I have come to relish the trail of castles and sea forts left by the Maratha armies in the two centuries to the mutiny of 1857. Luckily, all of these lie within a reasonable distance from Mumbai. You can visit these as tourists looking for new places to feast your eyes, or you can look at these as your interest in history. These places would serve both purposes. There is Sinhagad near Pune, Lohgad, Raigad, Rajmachi, Janjira, Sindhudurg, Panhala and many more.

Just across the domestic border, Gujarat boasts of many historic sites as well. There are beautiful places such as the palace of Junagad of the Babi Nawabs (remember Parveen Babi?).

What struck me was the near total absence of palaces in Maharashtra. What could be the reason? Did they never think of building beautiful palaces like the ones that dotted Surat in the seventeenth century?

I bought myself a new box of scented teabags last month. The idea was to make the afternoon tea at work more interesting. I loaded the box in my bag so that one could be used each day. The month turned out to be more hectic than I had imagined and now as I took stock, I find that only 2 bags were ever used from the box. In one of the earlier months, the entire box had been used up. That was probably a less hectic month at work. This has been a long weekend and I have been reading Sir Jadunath Sirkar's decline of the Mughal Empire. The book has, obviously, portions dedicated to the wars in the Deccan (read Maharashtra). The constant activity of warfare that the Marathas engaged in, to defend themselves and to extend further makes very interesting reading.

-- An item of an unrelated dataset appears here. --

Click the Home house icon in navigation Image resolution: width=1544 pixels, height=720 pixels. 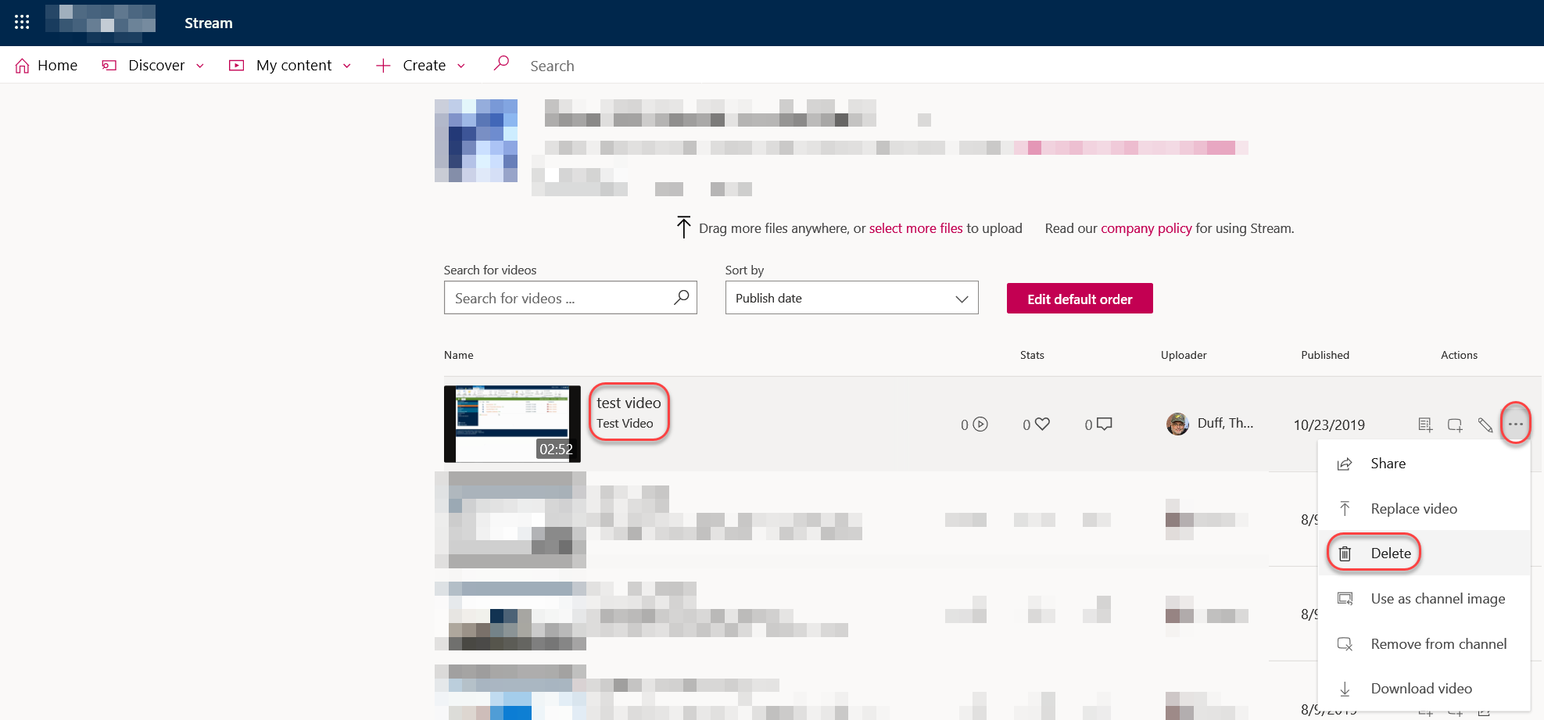pyautogui.click(x=23, y=65)
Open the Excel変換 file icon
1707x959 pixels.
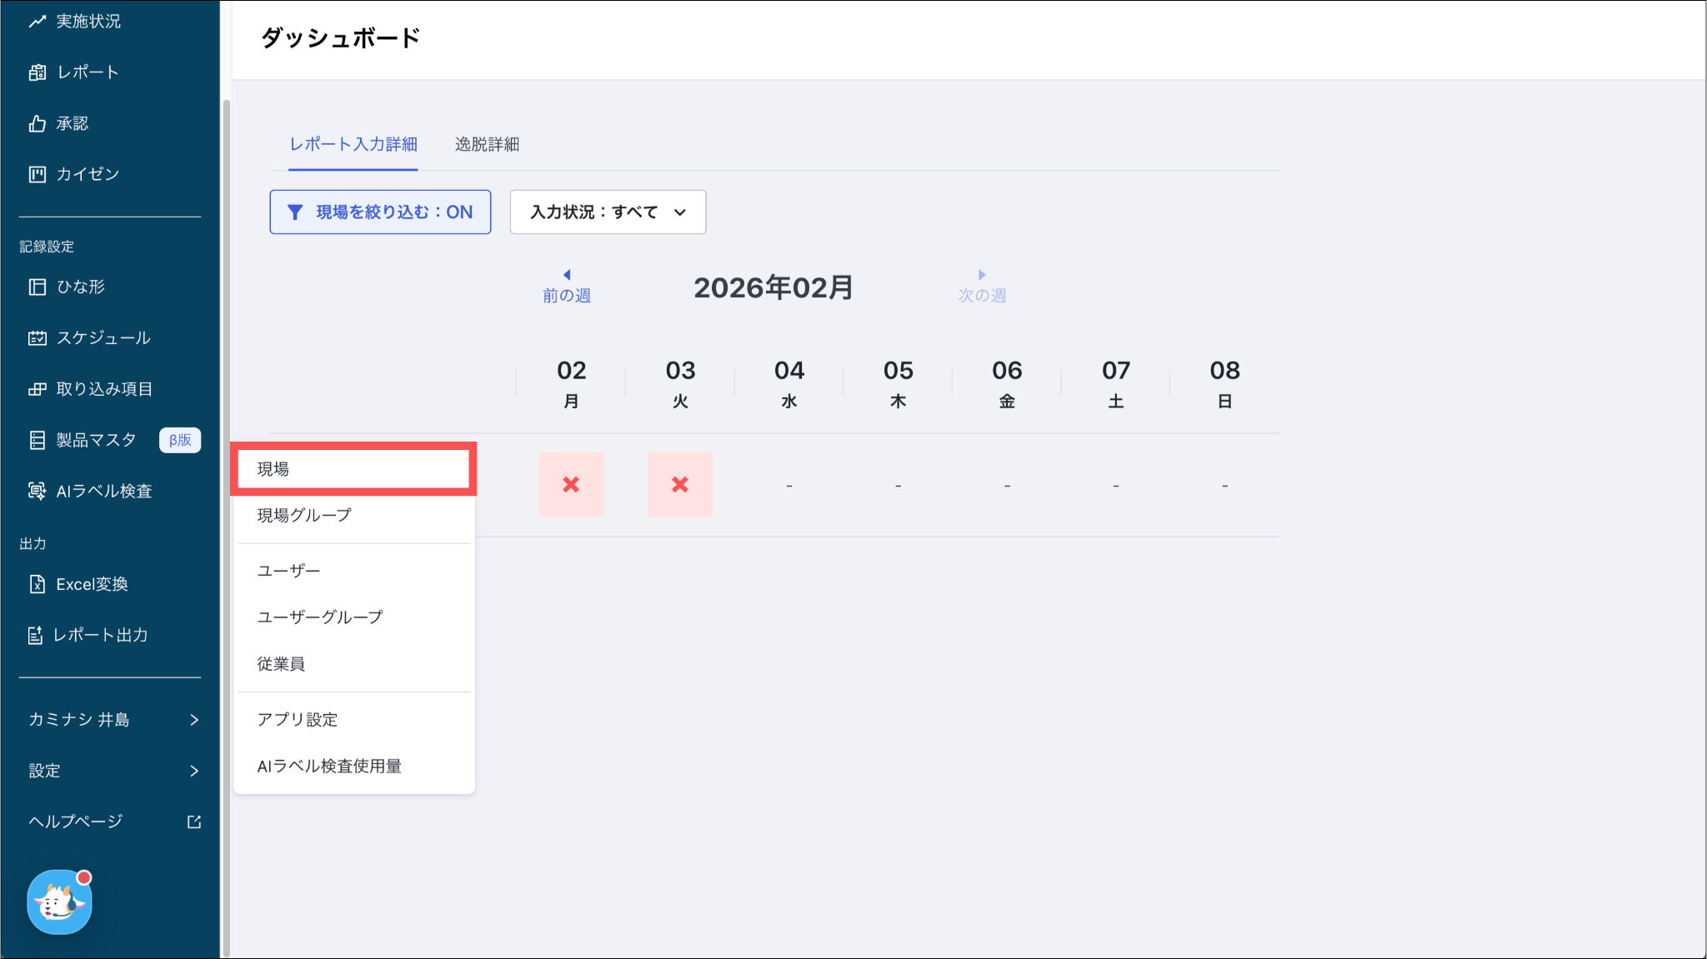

Probably this was also the answer. The Maratha powers remained engaged in battles within the boundaries of Maharashtra. In such tempestuous times they could not have had the leave to plan for palaces, which are purely the luxuries of peacetime. The Maratha powers within the boundaries of today's Maharashtra reckoned with the Mughals first, and later with the English. Most generals such as Sindhias and Gaekwads had cut off from Pune, presenting the English the opportunity to decimate the powers that ruled lands that are today's western Maharashtra and Konkan. There are palaces at Gwalior and Vadodara, but almost none in Konkan (the exception being the Siddi palace at Murud, who accepted being a vassal of the English). The Angres went down fighting the English and so also others.

May be that's why we don't have palaces here. The wars couldn't afford one.

Subsidies

Subsidy probably works best only when the beneficiaries are limited in number. Take for example the cooking gas. This subsidy worked well until the decade of nineties. Since the nineteen nineties, the number of families that have got added to the middle class every year, is in millions. This has meant that we need to provide for many more families' subsidy. The problem turned more acute in the 2000s, when the economic growth rate moved up to 9%, propelling larger number of families into the middle and lower middle class section every year.

Therefore now we are moving to a situation nationally that we find it very hard to maintain these subsidies for all users. The solution then is to limit the beneficiaries to a smaller number. This can be done by reserving the subsidies for only those who need it the most i.e. those who find it hard to afford the full cost, and the subsidized cost is something that they can live with. Giving them these subsidies also saves precious firewood.

The same is now true for subsidy on diesel. We have reached a situation where this has become untenable. Who should the diesel subsidy benefit? In my view these should benefit the poor villages of India that barely have roads leading up to them. Even the basic necessities of life such as salt and soap cost lot more because transport costs, and costs heavily in the more interior parts. They need the subsidy. However everyone seems to be having a party on freebies given by the diesel subsidy. The rich and the aspiring rich in the small towns (also in many villages, but we can ignore them until they become a large number) and cities drive SUVs, maintain successful fleets for their businesses -- all at the expense of taxpayer. This has to stop. The diesel subsidy too was fine a few decades back when the beneficiaries were limited. That has changed now.

In all, we forgot to review our subsidies as the pool of beneficiaries grew larger. This is also at the heart of our fiscal miseries.